PROBLEM TO WORK ON
Print every one of the following lines word for word, with no character changed.

DATA RECORDS
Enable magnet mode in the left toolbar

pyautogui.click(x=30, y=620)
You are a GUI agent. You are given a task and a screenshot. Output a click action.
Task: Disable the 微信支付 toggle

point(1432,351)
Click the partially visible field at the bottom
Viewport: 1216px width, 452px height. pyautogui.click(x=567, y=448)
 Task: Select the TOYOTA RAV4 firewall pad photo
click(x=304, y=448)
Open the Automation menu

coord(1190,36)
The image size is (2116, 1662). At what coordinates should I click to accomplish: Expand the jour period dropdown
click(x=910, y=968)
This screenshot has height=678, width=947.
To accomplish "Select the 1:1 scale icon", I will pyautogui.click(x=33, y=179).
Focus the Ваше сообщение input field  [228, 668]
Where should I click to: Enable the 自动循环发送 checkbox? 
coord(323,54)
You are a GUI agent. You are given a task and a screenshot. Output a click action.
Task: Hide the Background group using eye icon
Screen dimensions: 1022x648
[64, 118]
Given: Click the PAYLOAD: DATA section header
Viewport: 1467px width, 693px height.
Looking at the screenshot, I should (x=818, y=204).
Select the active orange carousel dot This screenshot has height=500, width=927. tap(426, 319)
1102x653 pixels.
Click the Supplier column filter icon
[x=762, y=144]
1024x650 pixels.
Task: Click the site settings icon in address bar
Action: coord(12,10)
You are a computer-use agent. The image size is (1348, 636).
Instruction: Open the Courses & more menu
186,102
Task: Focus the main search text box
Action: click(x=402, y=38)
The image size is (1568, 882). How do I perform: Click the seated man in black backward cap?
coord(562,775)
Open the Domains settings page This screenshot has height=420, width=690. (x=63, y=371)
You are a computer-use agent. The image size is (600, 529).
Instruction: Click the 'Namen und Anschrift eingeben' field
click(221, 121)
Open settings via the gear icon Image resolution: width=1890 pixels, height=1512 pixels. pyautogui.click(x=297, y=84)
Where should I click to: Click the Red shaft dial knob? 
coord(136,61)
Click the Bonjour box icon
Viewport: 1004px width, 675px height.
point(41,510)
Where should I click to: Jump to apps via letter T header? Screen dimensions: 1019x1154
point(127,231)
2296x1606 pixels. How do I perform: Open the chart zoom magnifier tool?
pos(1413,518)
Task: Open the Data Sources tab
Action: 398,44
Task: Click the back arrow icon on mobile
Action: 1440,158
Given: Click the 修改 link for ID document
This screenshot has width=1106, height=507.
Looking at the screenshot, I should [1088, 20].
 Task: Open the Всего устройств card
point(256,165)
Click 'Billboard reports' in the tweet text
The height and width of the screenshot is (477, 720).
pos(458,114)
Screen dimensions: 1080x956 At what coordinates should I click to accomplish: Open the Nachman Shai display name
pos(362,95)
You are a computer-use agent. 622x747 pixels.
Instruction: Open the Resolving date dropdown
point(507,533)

WRITTEN REPLY
Enable magnet mode in the left toolbar

pyautogui.click(x=30, y=620)
You are a GUI agent. You are given a task and a screenshot. Output a click action.
Task: Disable the 微信支付 toggle

point(1432,351)
Click the partially visible field at the bottom
Viewport: 1216px width, 452px height. pyautogui.click(x=567, y=448)
 Task: Select the TOYOTA RAV4 firewall pad photo
click(x=304, y=448)
Open the Automation menu

coord(1190,36)
The image size is (2116, 1662). At what coordinates should I click to accomplish: Expand the jour period dropdown
click(x=910, y=968)
This screenshot has height=678, width=947.
To accomplish "Select the 1:1 scale icon", I will pyautogui.click(x=33, y=179).
Focus the Ваше сообщение input field  [228, 668]
Where should I click to: Enable the 自动循环发送 checkbox? 
coord(323,54)
You are a GUI agent. You are given a task and a screenshot. Output a click action.
Task: Hide the Background group using eye icon
Screen dimensions: 1022x648
[64, 118]
Given: Click the PAYLOAD: DATA section header
Viewport: 1467px width, 693px height.
Looking at the screenshot, I should (x=818, y=204).
Select the active orange carousel dot This screenshot has height=500, width=927. tap(426, 319)
1102x653 pixels.
Click the Supplier column filter icon
[x=762, y=144]
1024x650 pixels.
Task: Click the site settings icon in address bar
Action: coord(12,10)
You are a computer-use agent. The image size is (1348, 636).
Instruction: Open the Courses & more menu
186,102
Task: Focus the main search text box
Action: click(x=402, y=38)
The image size is (1568, 882). How do I perform: Click the seated man in black backward cap?
coord(562,775)
Open the Domains settings page This screenshot has height=420, width=690. (x=63, y=371)
You are a computer-use agent. The image size is (600, 529).
Instruction: Click the 'Namen und Anschrift eingeben' field
click(221, 121)
Open settings via the gear icon Image resolution: width=1890 pixels, height=1512 pixels. pyautogui.click(x=297, y=84)
Where should I click to: Click the Red shaft dial knob? 
coord(136,61)
Click the Bonjour box icon
Viewport: 1004px width, 675px height.
point(41,510)
Where should I click to: Jump to apps via letter T header? Screen dimensions: 1019x1154
point(127,231)
2296x1606 pixels. How do I perform: Open the chart zoom magnifier tool?
pos(1413,518)
Task: Open the Data Sources tab
Action: 398,44
Task: Click the back arrow icon on mobile
Action: 1440,158
Given: Click the 修改 link for ID document
This screenshot has width=1106, height=507.
Looking at the screenshot, I should [1088, 20].
 Task: Open the Всего устройств card
point(256,165)
Click 'Billboard reports' in the tweet text
The height and width of the screenshot is (477, 720).
pos(458,114)
Screen dimensions: 1080x956 At what coordinates should I click to accomplish: Open the Nachman Shai display name
pos(362,95)
You are a computer-use agent. 622x747 pixels.
Instruction: Open the Resolving date dropdown
point(507,533)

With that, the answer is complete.